The answer should consist of all the records, copied exactly.

> _Saved data entries_
********

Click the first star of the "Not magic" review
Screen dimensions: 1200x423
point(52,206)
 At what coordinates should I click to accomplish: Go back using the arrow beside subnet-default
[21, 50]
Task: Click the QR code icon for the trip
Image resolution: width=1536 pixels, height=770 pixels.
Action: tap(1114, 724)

********

> _EXERCISE SOLUTION_
Click the first star of the "Not magic" review
Screen dimensions: 1200x423
point(52,206)
 At what coordinates should I click to accomplish: Go back using the arrow beside subnet-default
[21, 50]
Task: Click the QR code icon for the trip
Image resolution: width=1536 pixels, height=770 pixels.
Action: tap(1114, 724)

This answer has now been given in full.